Things to do:
1. Name each analyst listed under "Analysts" in the earnings call transcript, with the firm shown beside each one.
2. Transcribe everything in the earnings call transcript from "Jeff Houston –" down to "of these risks.".

December 8, 2008 5:00 pm ET

Executives

Laura Luke – Vice President Media Relations

Walter P. Havenstein – Chief Executive Officer & Director

Mark W. Sopp – Chief Financial Officer & Executive Vice President

Analysts

Jason A. Kupferberg – UBS Securities, LLC.

Robert Spingarn – Credit Suisse

Joseph B. Nadol, III – JPMorgan

Cai von Rumohr – Cowen & Company, LLC

Joseph A. Vafi – Jefferies & Company, Inc.

William R. Loomis – Stifel Nicolaus & Company, Inc.

Jeff Houston – William Blair & Company

Presentation

Operator

Welcome to the third quarter fiscal year 2010 earnings conference call. At this time all participants are in listen only mode. We will conduct a question and answer session towards the end of this conference. (Operator Instructions) I would now like to turn the presentation over to your host for today’s call Ms. Laura Luke, Vice President Media Relations.

Laura Luke

Here on today’s call are Walt Havenstein, our CEO; Mark Sopp, our CFO; and other members of our team. During this call we will make forward-looking statements to assist you in understanding the company and our expectations about its future financial and operating performance. These statements are subject to a number of risks that could cause actual events to differ materially and I refer you to our SEC filings for a discussion of these risks.

In addition, the statements may represent our views as of today. We anticipate that subsequent events and developments will cause our views to change. We may elect to update the forward-looking statements at some point in the future but we specifically disclaim any obligation to do so. With that, I will turn the call over to Walt.

Walter P. Havenstein

I am glad to be joining you today in my first earnings call as SAIC’s new Chief Executive Officer. I’m delighted to have been given the opportunity to lead this exciting company and look forward to discuss on third quarter results in the current business environment. You can see form our press release that we turned in a solid performance this quarter including an upturn in bookings and contract vehicle wins to provide for growth capacity going forward. We are on a steady course and accomplishing our objectives.

Mark will provide color on the financial details in a few minutes after I describe the market dynamics and our key business drivers. Federal spending is SAIC’s most important market driver, therefore we pay close attention to the federal government’s fiscal year ’10 budget which covers the last quarter of our FY ’10 and the first three quarters of next year. Spending consists of 12 separate appropriation bills and supplemental. Five of these bills have been enacted leaving seven bills in the legislative process and the affected agencies are operating under a continuing resolution that is set to expire on December 18th.

Stored data:
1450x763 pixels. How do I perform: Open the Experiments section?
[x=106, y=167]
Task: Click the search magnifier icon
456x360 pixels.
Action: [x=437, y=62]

Answers to the exercises:
1.
- Jason A. Kupferberg – UBS Securities, LLC.
- Robert Spingarn – Credit Suisse
- Joseph B. Nadol, III – JPMorgan
- Cai von Rumohr – Cowen & Company, LLC
- Joseph A. Vafi – Jefferies & Company, Inc.
- William R. Loomis – Stifel Nicolaus & Company, Inc.
- Jeff Houston – William Blair & Company

2.
Jeff Houston – William Blair & Company

Presentation

Operator

Welcome to the third quarter fiscal year 2010 earnings conference call. At this time all participants are in listen only mode. We will conduct a question and answer session towards the end of this conference. (Operator Instructions) I would now like to turn the presentation over to your host for today’s call Ms. Laura Luke, Vice President Media Relations.

Laura Luke

Here on today’s call are Walt Havenstein, our CEO; Mark Sopp, our CFO; and other members of our team. During this call we will make forward-looking statements to assist you in understanding the company and our expectations about its future financial and operating performance. These statements are subject to a number of risks that could cause actual events to differ materially and I refer you to our SEC filings for a discussion of these risks.